Luca Zingaretti, the interview: his wife Luisa Ranieri, the series The king and the feminist mother

When Luca Zingaretti he pronounces the word family, his voice becomes full. He holds within him the privilege and pride of having had it and then being able to build it. For twenty years now, the actor has shared his life with Luisa Ranieri, whom he met in 2005 on the set of Kefalonia, married in 2012, together they have two daughters, Bianca, 8, and Emma, ​​12, named after her mother, because when it comes to roots you have to make sure they are planted well, especially when they are so deep. «It’s a refuge, a food, it’s protection but it’s not a shell, family is a bit like the place where everything begins and everything ends», says Zingaretti almost at the end of this interview, with the modesty of someone who would like to keep happiness to themselves . On the screen it’s a completely different story. Luca Zingaretti, 61, is about to return as Bruno Testori, the controversial and shadowy director of the San Michele prison, the absolute protagonist of the series The king, broadcast on Sky and available on NOW from 12 April. «We find my Bruno in a completely reversed situation», he explains, «We began to know him as an absolute monarch who governed inside his prison with often very questionable methods, and now he has remained stuck within his own plots».

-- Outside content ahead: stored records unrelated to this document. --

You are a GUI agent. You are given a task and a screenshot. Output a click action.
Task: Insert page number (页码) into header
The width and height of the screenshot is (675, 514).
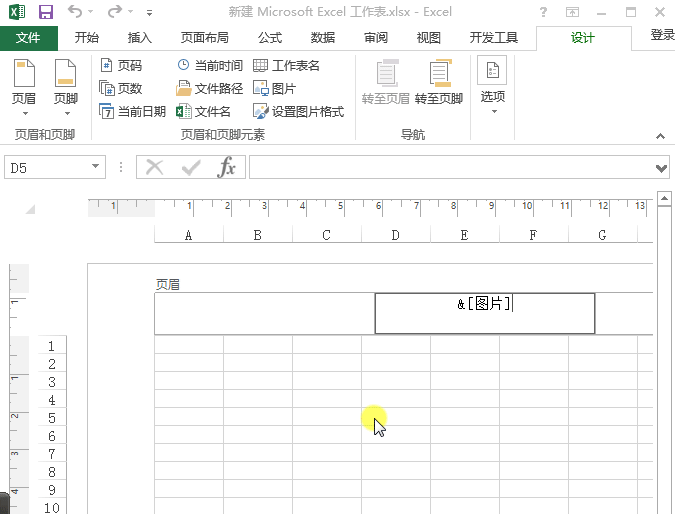[x=121, y=65]
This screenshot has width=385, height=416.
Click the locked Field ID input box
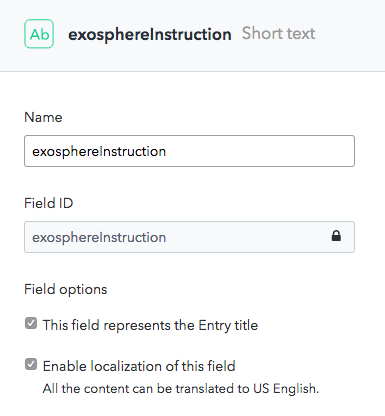tap(189, 237)
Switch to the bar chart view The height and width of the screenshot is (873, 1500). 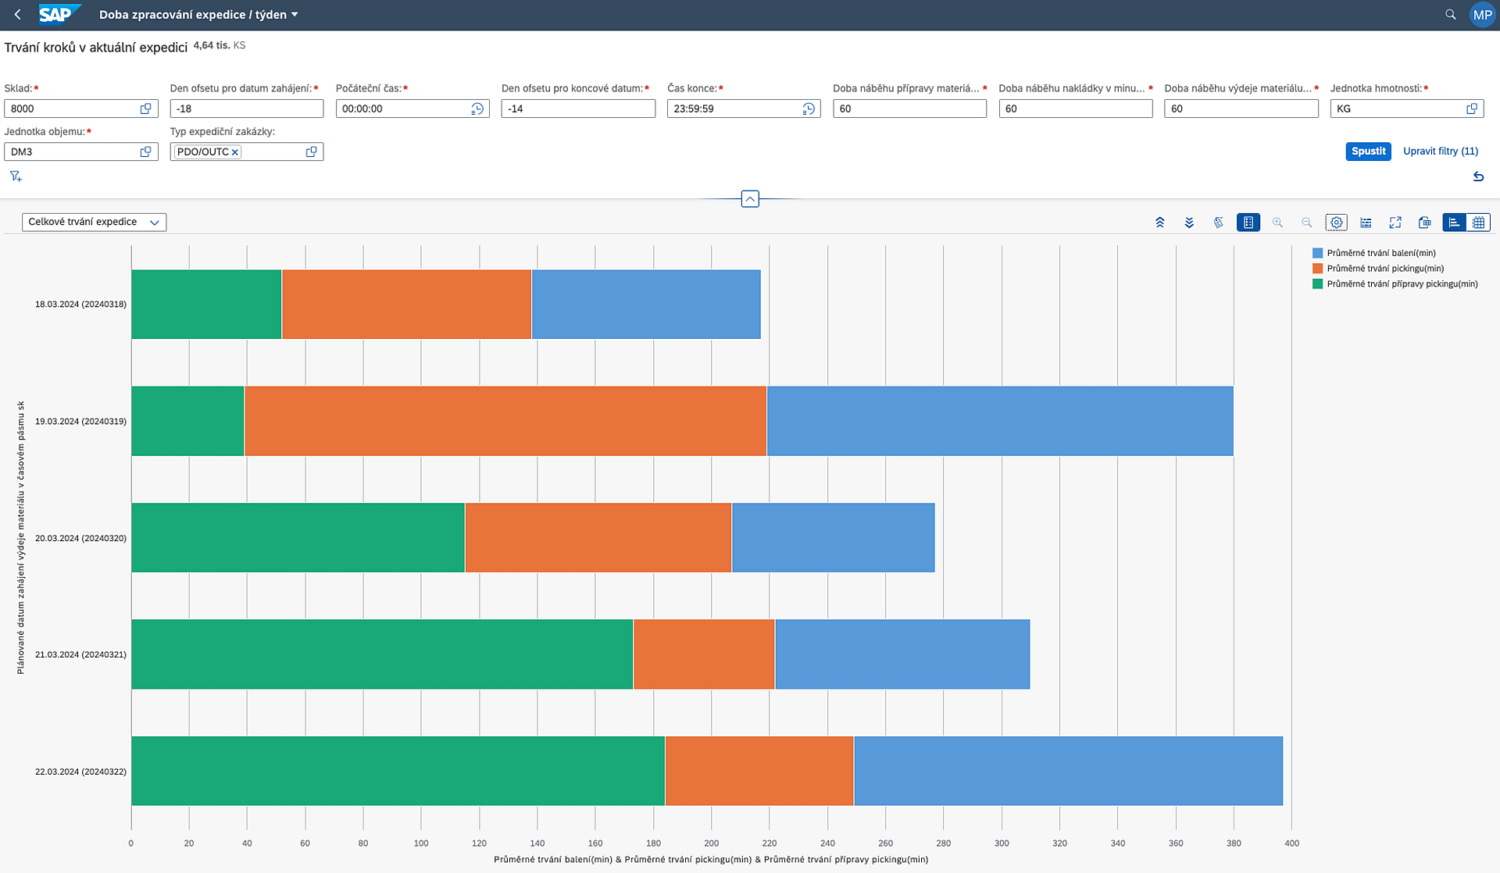click(x=1454, y=223)
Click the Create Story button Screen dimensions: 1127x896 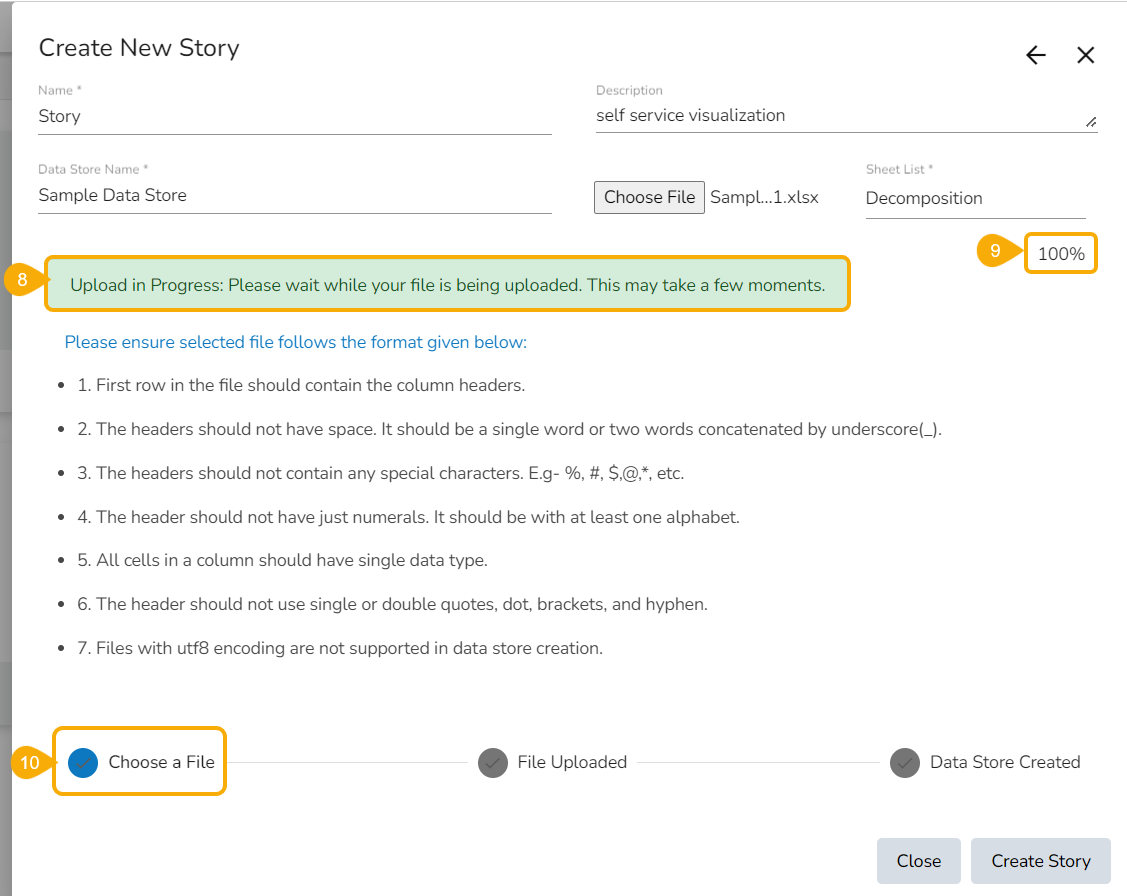pos(1040,861)
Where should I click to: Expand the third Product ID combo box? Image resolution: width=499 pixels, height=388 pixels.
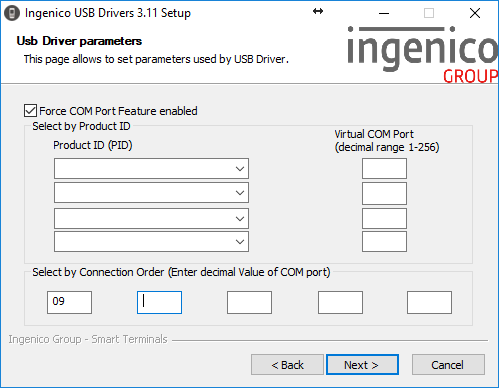[x=151, y=219]
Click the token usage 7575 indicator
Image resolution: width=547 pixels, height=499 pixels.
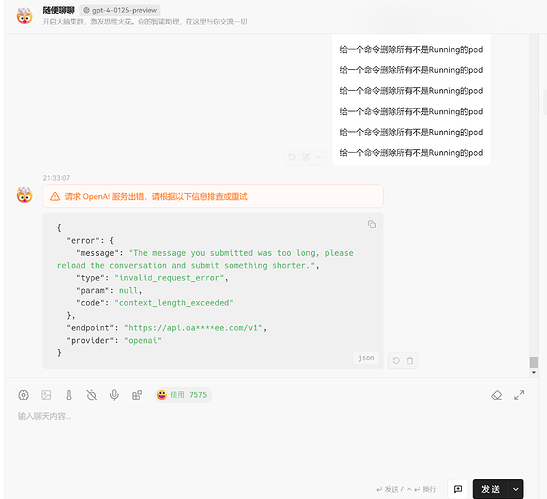[183, 395]
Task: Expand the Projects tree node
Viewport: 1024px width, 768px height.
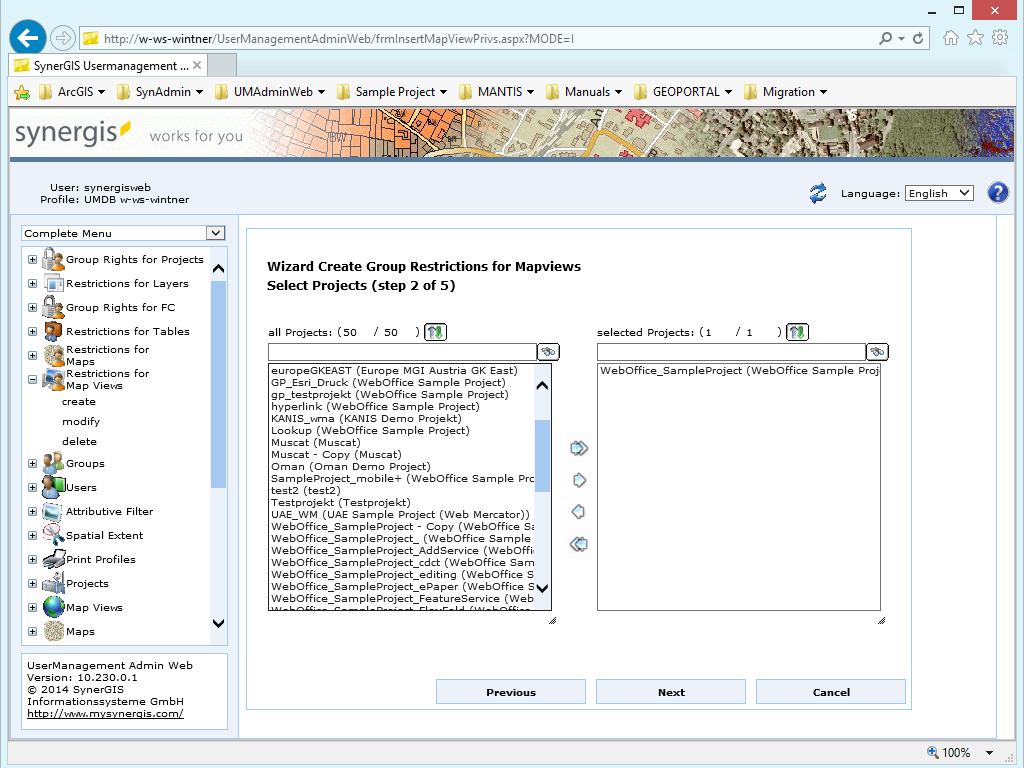Action: pos(31,583)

Luca Zingaretti’s digital cover of 5 April 2024.

In fact, the second season opens with his character behind his own bars. What did she feel?
«As an actor he had an unpleasant effect on me. I prepared a lot before shooting this series, I frequented prisons, I spoke with prisoners, with ex-prisoners who today work for NGOs and non-profit organisations, I took part in charity initiatives, but even if you go to prison just to shoot it’s still something that weighs on your soul. When you go in there, even just to play a charity match, you hear the door close with a dull noise behind you, the keys lock everything. We shot partly in the former Turin prison, which has now partly become a museum, and that place helped us a lot to enter a claustrophobic atmosphere because the operation of the series also starts precisely from this: exasperating some of the dynamics of human being inside a closed place where there is no way out. It’s a bit like the mechanism of many reality shows, amplified to the nth degree. In prison time slows down, in prison conflicts become more acute, but I have also discovered many episodes of great humanity that can happen between those who divide those walls.”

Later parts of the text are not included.